§ WHAT IS EXPECTED: Can you copy the grow-lighting passage below word for word, between "Next order of" and "produce light artificially.", inclusive?

Next order of business is lighting. Your plants will need light, and depending on your latitude, a lot more than the sun will give you this time of year. If you have a sun room with nice big south facing windows that are NOT Low-E glass, you are a big step ahead here. If not, you need to produce light artificially.




Your lighting system should be built when you pick out your shelving options to maximize both. Generally speaking, you use long tube fluorescent shop lights for your light source. They are held by small chains that allow you to adjust the height from the plants (you should keep them about 2 inches from the plants). I have been using “daylight” bulbs in the fixtures, and I have been happy with them. Some people use just the “cool blue” bulbs, others a combination of the blue and red (soft) light bulbs. Feel free to experiment. Just know that the blue spectrum promotes plant growth, and the red spectrum promotes flowering.




You need to match the length and depth of your lights to how long your shelving will be. If you have 4 foot shelving, you need 4 foot shop lights. Ideally, you would have longer lights than your plants take up on your shelving, so the plants grow straight. If you lights are too short, your plants will grow toward the light. Unless you frequently rotate them, you won't have very strong plants. Just keep this in mind when you are setting up your seeding area.




While still experimental as I write this, I have forgone the traditional shop lights in favor of individual CFL or LED daylight bulbs and matching bases mounted individually on the bottom of the shelves for my latest version of seed starting system. The reason I am trying this is pure cost. I figured that the cost of putting 2 shop lights per shelf, and 3 shelves of lights would run approximately $140. Insane. The shop lights do NOT come with bulbs (and if they do, they are the wrong ones), so they are a separate expense and add up quickly. Instead, by using CFL Daylight bulbs, we can save considerable money. A CFL Daylight can be had in various power outputs. For now, I am using 60 watt equivalent. The bulbs are approximately $1.50 each, and the base is approximately $1.25 each. I figured on 4 bulbs per shelf, so that works out to about $11 per shelf, or $33 for 3 shelves. Upgrading to 6 bulbs per shelf only adds an additional $16 to the project. Or one could simply use higher wattage CFL bulbs and 4 sockets. Higher watt CFL bulbs are only 50 cents to a dollar more for 100 or 125 watt equivalent. Be careful for too hot of bulbs, though. You don't want to burn your plants from the heat.

§ STORED ROWS:
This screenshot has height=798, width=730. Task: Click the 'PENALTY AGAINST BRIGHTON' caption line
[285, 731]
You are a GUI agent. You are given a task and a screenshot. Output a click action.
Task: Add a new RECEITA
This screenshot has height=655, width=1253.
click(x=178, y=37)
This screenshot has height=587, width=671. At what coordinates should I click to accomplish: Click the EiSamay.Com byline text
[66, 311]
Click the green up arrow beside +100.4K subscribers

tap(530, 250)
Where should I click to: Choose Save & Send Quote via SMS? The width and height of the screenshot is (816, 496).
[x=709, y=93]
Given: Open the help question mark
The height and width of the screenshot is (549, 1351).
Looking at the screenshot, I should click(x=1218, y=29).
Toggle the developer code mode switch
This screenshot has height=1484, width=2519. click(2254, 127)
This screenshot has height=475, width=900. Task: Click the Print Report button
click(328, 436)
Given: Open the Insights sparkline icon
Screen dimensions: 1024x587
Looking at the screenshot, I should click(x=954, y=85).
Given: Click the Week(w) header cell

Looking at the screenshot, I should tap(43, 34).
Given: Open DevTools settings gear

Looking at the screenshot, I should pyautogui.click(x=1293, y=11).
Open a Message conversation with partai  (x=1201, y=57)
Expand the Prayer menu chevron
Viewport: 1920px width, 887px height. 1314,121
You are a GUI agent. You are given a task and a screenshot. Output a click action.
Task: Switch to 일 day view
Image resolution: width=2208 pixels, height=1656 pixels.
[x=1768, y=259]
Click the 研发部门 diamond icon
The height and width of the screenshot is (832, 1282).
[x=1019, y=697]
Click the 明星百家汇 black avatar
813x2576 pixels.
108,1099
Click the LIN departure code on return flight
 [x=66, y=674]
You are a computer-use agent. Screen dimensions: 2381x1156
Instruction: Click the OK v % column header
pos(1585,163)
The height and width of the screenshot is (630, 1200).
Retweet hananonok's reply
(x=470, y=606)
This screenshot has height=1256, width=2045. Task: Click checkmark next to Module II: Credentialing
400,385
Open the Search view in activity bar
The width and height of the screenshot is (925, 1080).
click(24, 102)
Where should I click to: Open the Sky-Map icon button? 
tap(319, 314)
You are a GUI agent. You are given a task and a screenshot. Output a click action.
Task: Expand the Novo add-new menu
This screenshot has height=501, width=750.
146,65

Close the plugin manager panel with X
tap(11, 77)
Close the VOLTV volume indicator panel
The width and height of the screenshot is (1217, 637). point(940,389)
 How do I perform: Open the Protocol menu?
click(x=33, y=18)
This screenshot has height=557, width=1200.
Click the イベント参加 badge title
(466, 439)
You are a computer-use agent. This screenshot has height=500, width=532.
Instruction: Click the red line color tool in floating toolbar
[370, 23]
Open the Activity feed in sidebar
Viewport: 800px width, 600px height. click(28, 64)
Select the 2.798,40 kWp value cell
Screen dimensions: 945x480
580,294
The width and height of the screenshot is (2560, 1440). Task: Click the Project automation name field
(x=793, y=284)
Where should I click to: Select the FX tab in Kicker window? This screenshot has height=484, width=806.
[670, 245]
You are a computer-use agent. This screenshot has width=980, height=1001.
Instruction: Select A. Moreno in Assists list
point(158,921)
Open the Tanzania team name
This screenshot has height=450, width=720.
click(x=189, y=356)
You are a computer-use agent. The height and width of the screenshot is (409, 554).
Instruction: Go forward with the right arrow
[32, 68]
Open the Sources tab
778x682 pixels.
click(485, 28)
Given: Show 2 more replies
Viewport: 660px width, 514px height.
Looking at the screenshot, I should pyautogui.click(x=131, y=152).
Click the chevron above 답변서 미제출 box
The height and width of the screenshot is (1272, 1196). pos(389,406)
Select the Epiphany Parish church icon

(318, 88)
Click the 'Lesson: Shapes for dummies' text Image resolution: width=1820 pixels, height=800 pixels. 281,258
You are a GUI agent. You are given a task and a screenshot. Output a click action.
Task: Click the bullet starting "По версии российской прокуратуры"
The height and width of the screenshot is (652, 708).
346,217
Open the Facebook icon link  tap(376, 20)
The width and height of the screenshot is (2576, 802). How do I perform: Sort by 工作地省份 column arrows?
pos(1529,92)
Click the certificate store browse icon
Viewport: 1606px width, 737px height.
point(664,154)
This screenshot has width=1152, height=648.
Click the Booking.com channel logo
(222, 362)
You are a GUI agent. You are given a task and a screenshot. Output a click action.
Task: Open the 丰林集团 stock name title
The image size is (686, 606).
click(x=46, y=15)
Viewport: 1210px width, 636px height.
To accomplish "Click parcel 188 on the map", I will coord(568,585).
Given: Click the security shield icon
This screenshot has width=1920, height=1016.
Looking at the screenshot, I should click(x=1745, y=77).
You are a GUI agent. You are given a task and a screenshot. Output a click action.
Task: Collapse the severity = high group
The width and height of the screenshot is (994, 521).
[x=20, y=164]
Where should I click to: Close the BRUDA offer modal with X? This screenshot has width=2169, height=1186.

§ TASK ANSWER:
Next order of business is lighting. Your plants will need light, and depending on your latitude, a lot more than the sun will give you this time of year. If you have a sun room with nice big south facing windows that are NOT Low-E glass, you are a big step ahead here. If not, you need to produce light artificially.